JB : Il va s'agir d'avoir une approche différente à ce qui s'est fait jusqu'à maintenant ; on ne doit plus uniquement se baser sur des modèles d'analyse issus de l'alcool ou d'autres domaines et les "recyclant" aux jeux vidéo. On doit plus s'intéresser aux spécifiés de l'utilisation problématique des jeu vidéo (par exemple à travers des études qualitatives et phénoménologiques) et moins se restreindre à focaliser uniquement sur les apparentes similitudes avec les addictions aux substances. On doit également développer des outils de dépistage et de diagnostique plus adaptés ; et qui évitent de pathologiser des conduites de jeu intensives mais non problématiques.
NA : Quelle incidence pour les traitements des troubles liés à un jeu problématique ?
JB : Etant donné les multiples étiologies du trouble, on ne doit pas appliquer une approche de standardisée (par ex. issue des traitements pour les conduites addictives), mais favoriser une approche taillée sur mesure en fonction de l'étiologie du trouble et des processus psychologiques impliqués.
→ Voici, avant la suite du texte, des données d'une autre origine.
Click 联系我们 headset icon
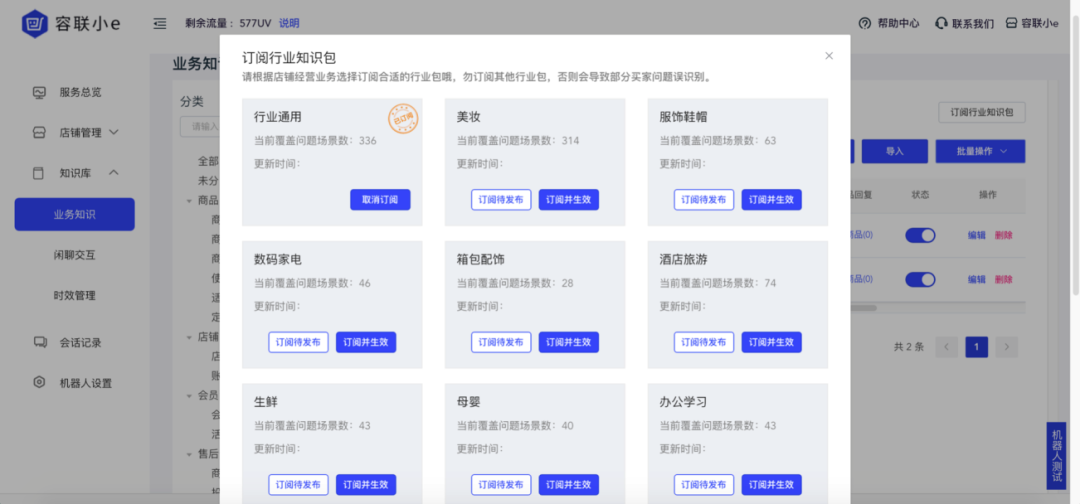This screenshot has width=1080, height=504. pyautogui.click(x=941, y=23)
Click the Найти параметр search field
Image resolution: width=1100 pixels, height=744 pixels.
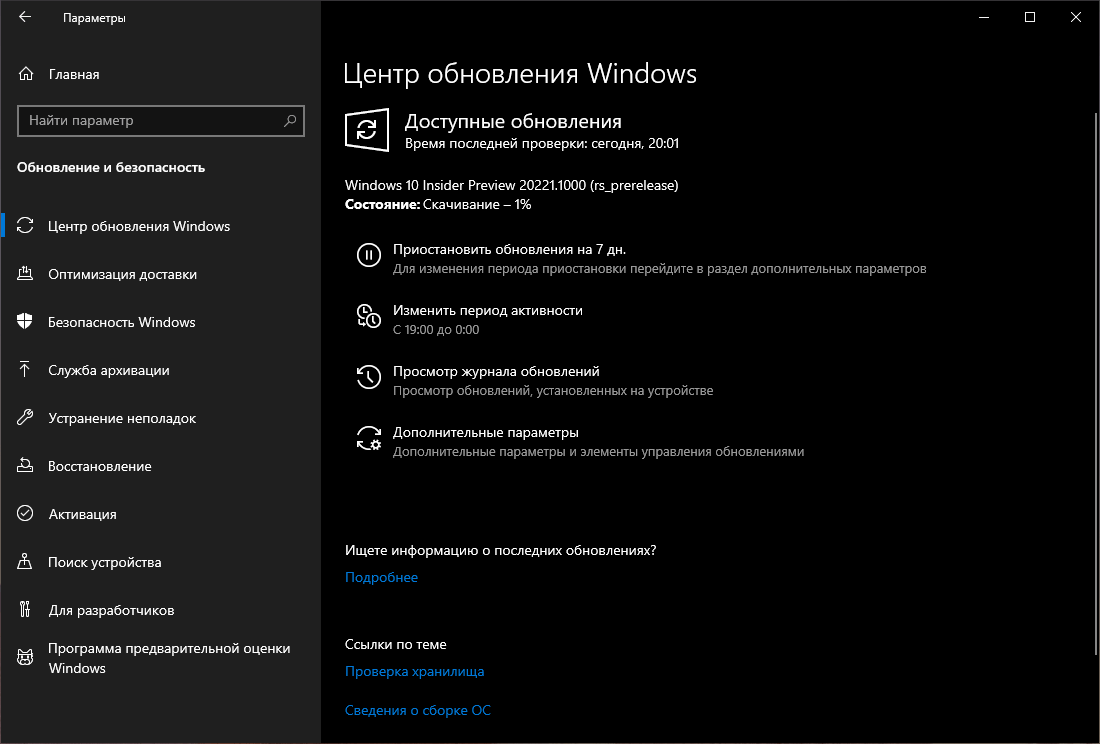[160, 121]
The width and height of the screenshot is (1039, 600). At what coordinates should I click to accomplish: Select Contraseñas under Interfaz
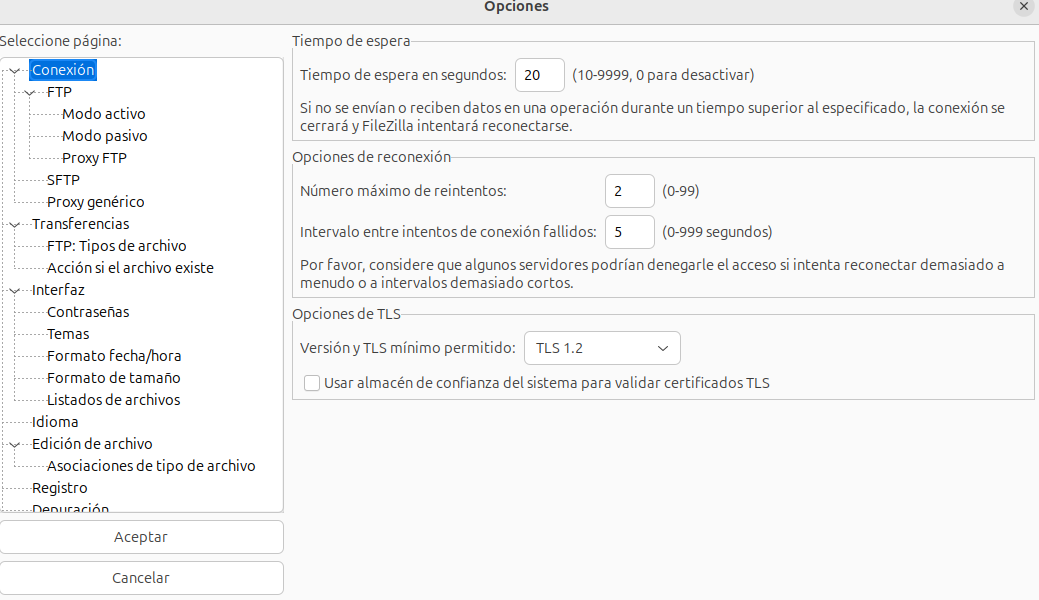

NA : Merci Joël pour ces informations. L'étude complète est à retrouver en ligne : https://onlinelibrary.wiley.com/doi/full/10.1111/add.15411
Joël Billieux
D'origine Suisse, il a étudié la psychologie à l'UNIL puis à l'Université de Genève où il a défendu sa thèse de doctorat en sciences psychologiques en 2010 sur le thème des mécanismes neurocognitifs impliqués dans les conduites impulsives. Joël Billieux est également titulaire d'un diplôme de formation continue en psychothérapie cognitive et comportementale. Depuis 2014, il officie comme expert mandaté par l'Organisation Mondiale de la Santé (OMS) dans un groupe de travail portant sur les implications de santé publique liées à l'utilisation excessive des TICs dans le cadre de la 11ème révision de la Classification Internationale des Maladies (CIM-11).